Host: Adele Marston, ICB/WBC

Daniel Jarosz, Stanford University School of Medicine, Stanford, California

Wellcome iCM PhD student seminar - Protein-based Inheritance: Epigenetics Beyond the Chromosome

Survival in changing environments requires phenotypic diversification. Yet mechanisms safeguarding genome integrity often limit sources of biological novelty. My lab studies how organisms balance competing needs for robustness and evolvability. I will discuss a pervasive form of transgenerational epigenetic inheritance driven by self-assembly of intrinsically disordered proteins, which alters the apparent native conformation of many proteins depending on life history. Despite its ubiquity, this form of epigenetics ‘beyond the chromosome’ has been hidden in plain sight from most omics technologies, leaving us blind to its importance.
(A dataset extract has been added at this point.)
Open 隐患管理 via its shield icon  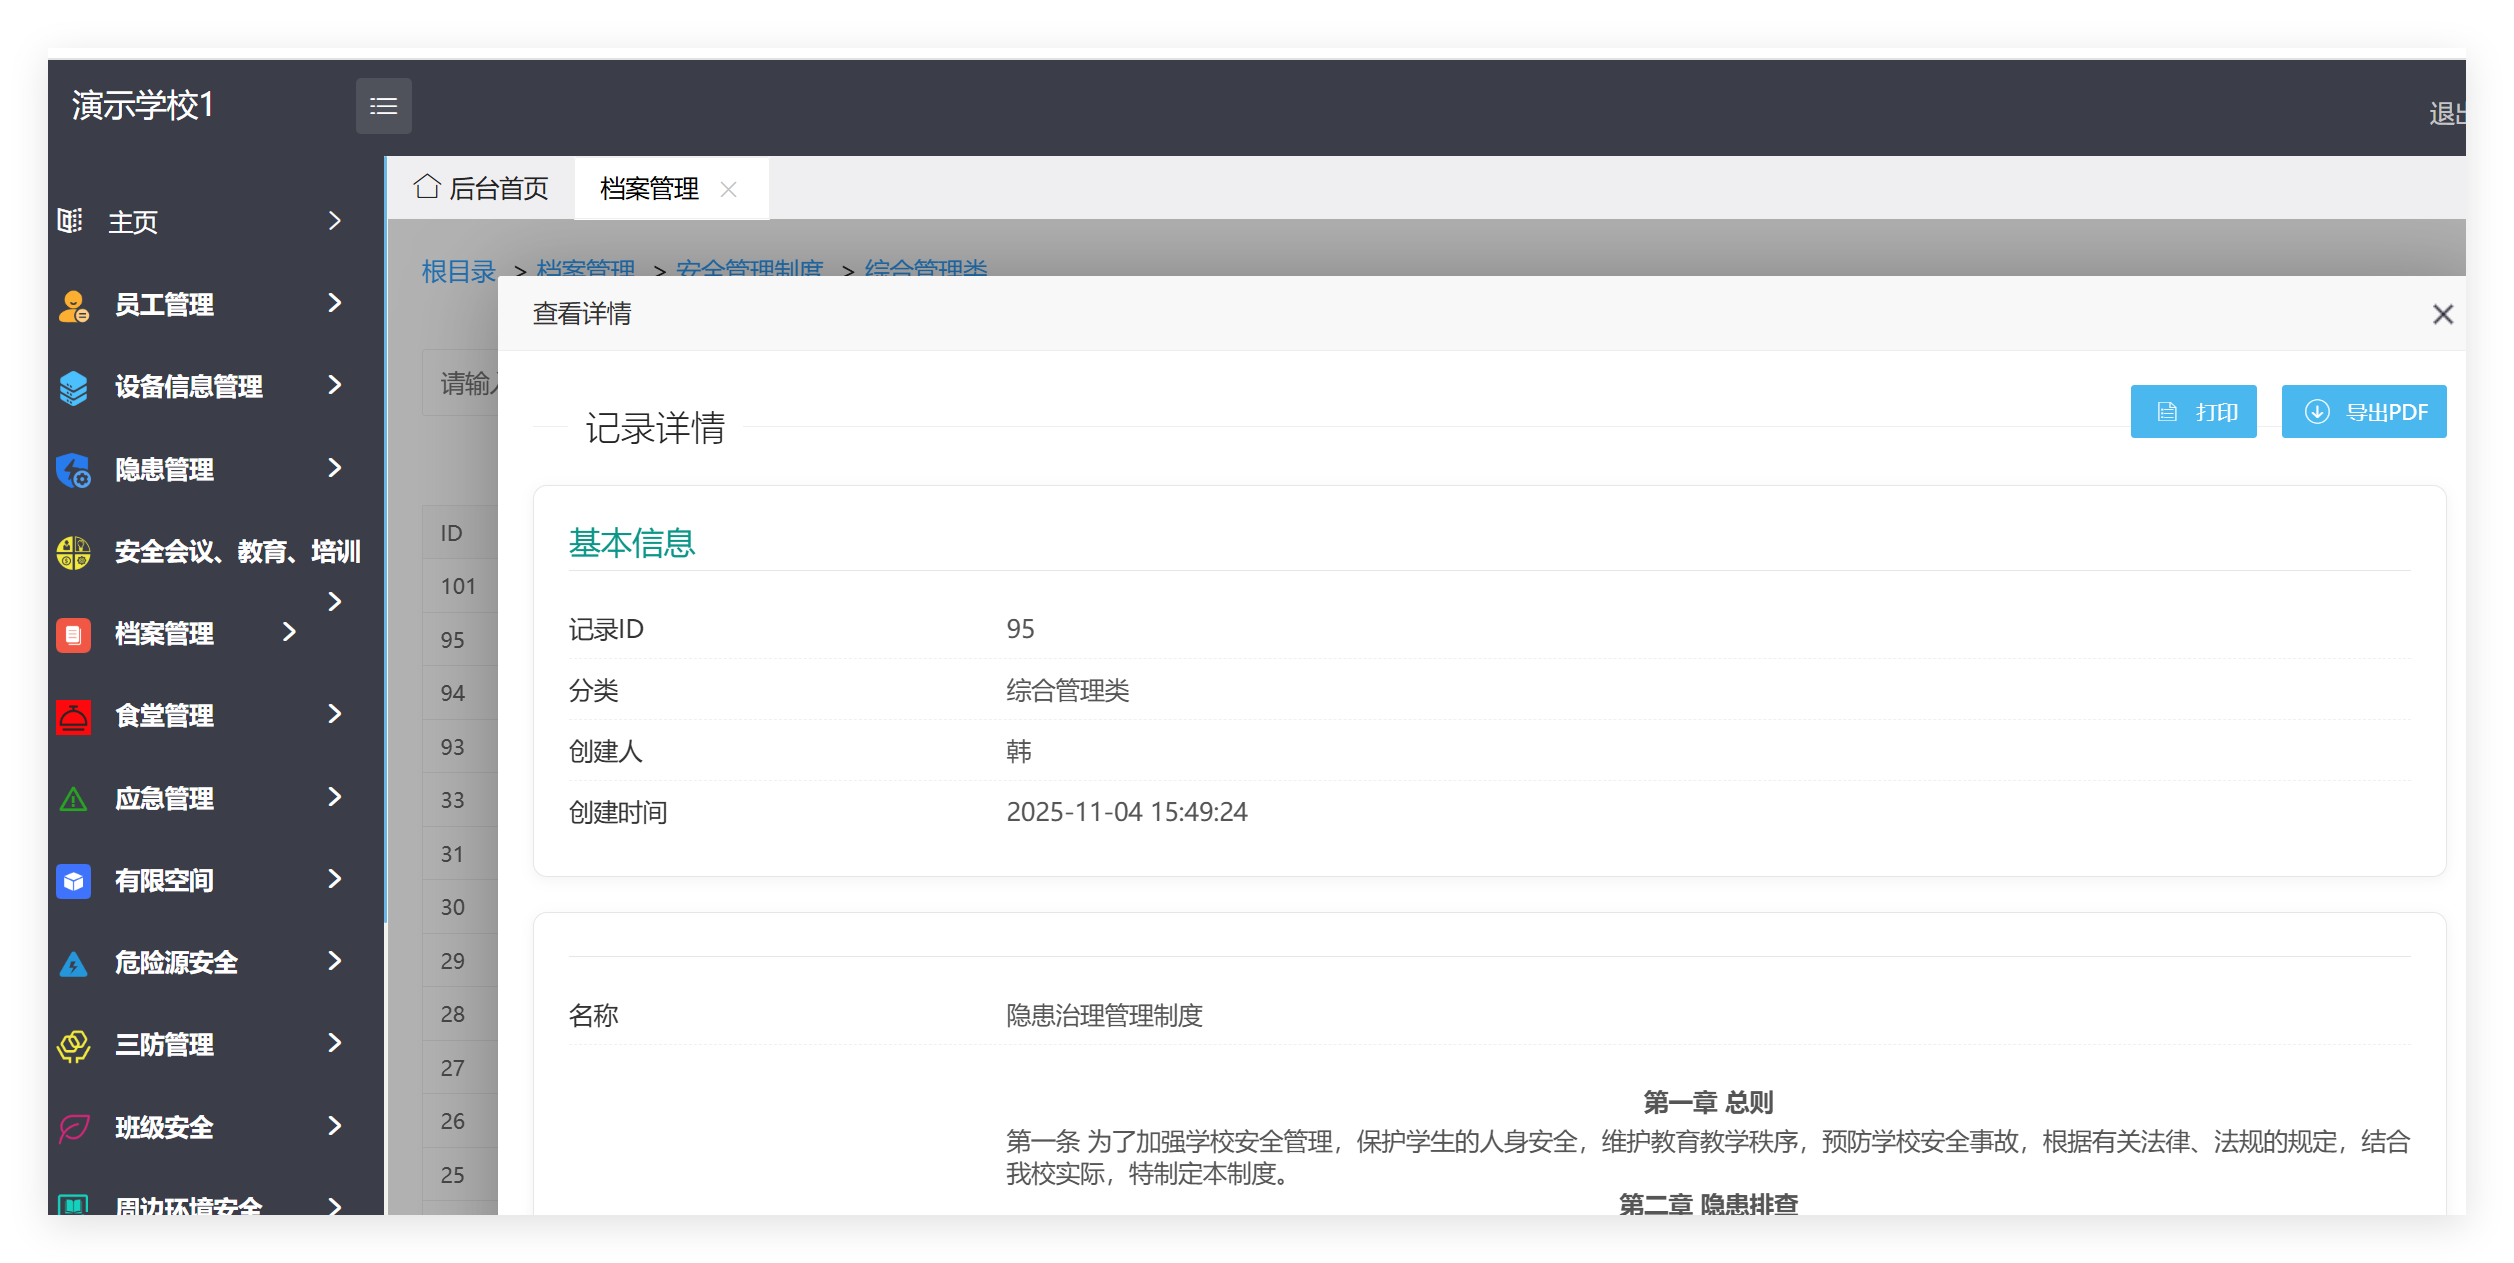(x=71, y=469)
Host: Andreas Fellas and Liz Gaberdiel

Michal Wieczorek, Rockefeller University, New York

Wellcome iCM PhD student seminar - Deciphering the nature of the gamma-tubulin ring complex using cryo-EM and biochemical reconstitutions

The formation of diverse microtubule cytoskeleton networks depends on the γ-tubulin ring complex (γ-TuRC). Discovered over 25 years ago, this essential multi-subunit protein complex is thought to facilitate microtubule assembly by mimicking a microtubule nucleation intermediate. However, a molecular description of how γ-TuRC constituents come together to facilitate microtubule assembly has been lacking, severely limiting biochemical dissections of proposed functional models.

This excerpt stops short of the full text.